• [Records from a dataset]:
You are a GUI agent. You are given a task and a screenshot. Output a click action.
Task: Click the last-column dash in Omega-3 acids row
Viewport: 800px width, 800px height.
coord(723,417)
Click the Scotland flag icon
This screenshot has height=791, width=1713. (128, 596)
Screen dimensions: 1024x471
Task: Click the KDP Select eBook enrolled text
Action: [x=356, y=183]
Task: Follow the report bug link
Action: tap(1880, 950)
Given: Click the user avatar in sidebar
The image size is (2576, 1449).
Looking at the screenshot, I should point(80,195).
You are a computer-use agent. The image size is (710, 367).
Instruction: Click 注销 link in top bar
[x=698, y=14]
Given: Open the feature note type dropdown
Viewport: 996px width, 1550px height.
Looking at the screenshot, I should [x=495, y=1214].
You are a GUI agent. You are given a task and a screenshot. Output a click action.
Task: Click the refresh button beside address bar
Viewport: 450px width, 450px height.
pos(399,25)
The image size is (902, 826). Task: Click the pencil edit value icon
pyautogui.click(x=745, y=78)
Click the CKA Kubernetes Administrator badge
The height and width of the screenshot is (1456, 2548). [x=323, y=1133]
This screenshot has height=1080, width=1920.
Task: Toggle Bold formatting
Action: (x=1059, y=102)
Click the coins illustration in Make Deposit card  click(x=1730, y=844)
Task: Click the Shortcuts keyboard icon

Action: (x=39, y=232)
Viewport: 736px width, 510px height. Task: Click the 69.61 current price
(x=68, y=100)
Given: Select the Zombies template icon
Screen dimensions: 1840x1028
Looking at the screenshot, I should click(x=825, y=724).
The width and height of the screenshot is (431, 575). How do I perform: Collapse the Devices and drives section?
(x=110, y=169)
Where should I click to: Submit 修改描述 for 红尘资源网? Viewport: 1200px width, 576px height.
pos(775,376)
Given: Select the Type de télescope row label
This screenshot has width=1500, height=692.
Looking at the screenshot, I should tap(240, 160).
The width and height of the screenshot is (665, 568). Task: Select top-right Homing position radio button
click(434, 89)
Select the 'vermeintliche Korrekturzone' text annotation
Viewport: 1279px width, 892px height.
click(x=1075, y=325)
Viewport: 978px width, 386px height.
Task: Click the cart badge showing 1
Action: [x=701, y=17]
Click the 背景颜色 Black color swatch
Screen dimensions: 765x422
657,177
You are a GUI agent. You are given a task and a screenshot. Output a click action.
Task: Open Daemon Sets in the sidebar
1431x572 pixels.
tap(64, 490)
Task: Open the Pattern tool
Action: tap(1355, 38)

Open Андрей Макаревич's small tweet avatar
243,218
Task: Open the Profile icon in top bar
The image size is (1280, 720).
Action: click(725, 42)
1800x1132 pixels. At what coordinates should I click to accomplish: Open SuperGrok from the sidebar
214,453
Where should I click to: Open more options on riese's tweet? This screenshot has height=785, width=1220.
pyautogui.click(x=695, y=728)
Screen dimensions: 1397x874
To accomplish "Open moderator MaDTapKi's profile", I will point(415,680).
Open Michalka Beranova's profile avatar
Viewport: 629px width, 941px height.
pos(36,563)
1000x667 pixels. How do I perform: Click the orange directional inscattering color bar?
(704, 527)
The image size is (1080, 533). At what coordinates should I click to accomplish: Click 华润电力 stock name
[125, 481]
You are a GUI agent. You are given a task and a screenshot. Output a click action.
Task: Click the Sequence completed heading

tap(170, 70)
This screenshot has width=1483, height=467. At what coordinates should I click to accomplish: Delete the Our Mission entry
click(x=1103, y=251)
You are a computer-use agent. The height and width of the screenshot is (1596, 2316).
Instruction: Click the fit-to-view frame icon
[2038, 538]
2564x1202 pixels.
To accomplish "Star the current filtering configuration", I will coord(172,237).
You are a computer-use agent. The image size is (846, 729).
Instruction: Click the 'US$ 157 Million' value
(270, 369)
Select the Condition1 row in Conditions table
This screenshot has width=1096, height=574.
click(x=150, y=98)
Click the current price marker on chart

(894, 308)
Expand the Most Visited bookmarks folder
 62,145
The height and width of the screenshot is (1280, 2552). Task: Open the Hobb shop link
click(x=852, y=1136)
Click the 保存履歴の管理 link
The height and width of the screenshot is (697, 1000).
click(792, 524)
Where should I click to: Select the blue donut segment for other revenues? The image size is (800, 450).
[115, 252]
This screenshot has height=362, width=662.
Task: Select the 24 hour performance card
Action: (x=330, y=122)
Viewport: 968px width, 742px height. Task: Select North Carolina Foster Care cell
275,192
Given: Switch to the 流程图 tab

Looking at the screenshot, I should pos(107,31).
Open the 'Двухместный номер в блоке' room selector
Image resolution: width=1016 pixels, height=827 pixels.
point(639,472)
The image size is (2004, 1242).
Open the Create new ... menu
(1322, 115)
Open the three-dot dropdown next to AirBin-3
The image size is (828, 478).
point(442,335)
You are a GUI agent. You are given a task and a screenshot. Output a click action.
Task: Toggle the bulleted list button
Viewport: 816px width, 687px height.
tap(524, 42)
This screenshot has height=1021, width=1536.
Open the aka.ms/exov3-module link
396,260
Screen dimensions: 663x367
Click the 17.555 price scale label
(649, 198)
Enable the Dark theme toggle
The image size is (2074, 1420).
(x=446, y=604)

• [Objective]: Extract the stretch of the data from the line containing "You are a computer-use agent. The height" through the end of the data, and reproduce those lines without any changes.

• [The response]:
You are a computer-use agent. The height and width of the screenshot is (1596, 2316).
Instruction: Click the fit-to-view frame icon
[2038, 538]
2564x1202 pixels.
To accomplish "Star the current filtering configuration", I will coord(172,237).
You are a computer-use agent. The image size is (846, 729).
Instruction: Click the 'US$ 157 Million' value
(270, 369)
Select the Condition1 row in Conditions table
This screenshot has width=1096, height=574.
click(x=150, y=98)
Click the current price marker on chart

(894, 308)
Expand the Most Visited bookmarks folder
 62,145
The height and width of the screenshot is (1280, 2552). Task: Open the Hobb shop link
click(x=852, y=1136)
Click the 保存履歴の管理 link
The height and width of the screenshot is (697, 1000).
click(792, 524)
Where should I click to: Select the blue donut segment for other revenues? The image size is (800, 450).
[115, 252]
This screenshot has height=362, width=662.
Task: Select the 24 hour performance card
Action: (x=330, y=122)
Viewport: 968px width, 742px height. Task: Select North Carolina Foster Care cell
275,192
Given: Switch to the 流程图 tab

Looking at the screenshot, I should pos(107,31).
Open the 'Двухместный номер в блоке' room selector
Image resolution: width=1016 pixels, height=827 pixels.
point(639,472)
The image size is (2004, 1242).
Open the Create new ... menu
(1322, 115)
Open the three-dot dropdown next to AirBin-3
The image size is (828, 478).
point(442,335)
You are a GUI agent. You are given a task and a screenshot. Output a click action.
Task: Toggle the bulleted list button
Viewport: 816px width, 687px height.
tap(524, 42)
This screenshot has height=1021, width=1536.
Open the aka.ms/exov3-module link
396,260
Screen dimensions: 663x367
Click the 17.555 price scale label
(649, 198)
Enable the Dark theme toggle
The image size is (2074, 1420).
(x=446, y=604)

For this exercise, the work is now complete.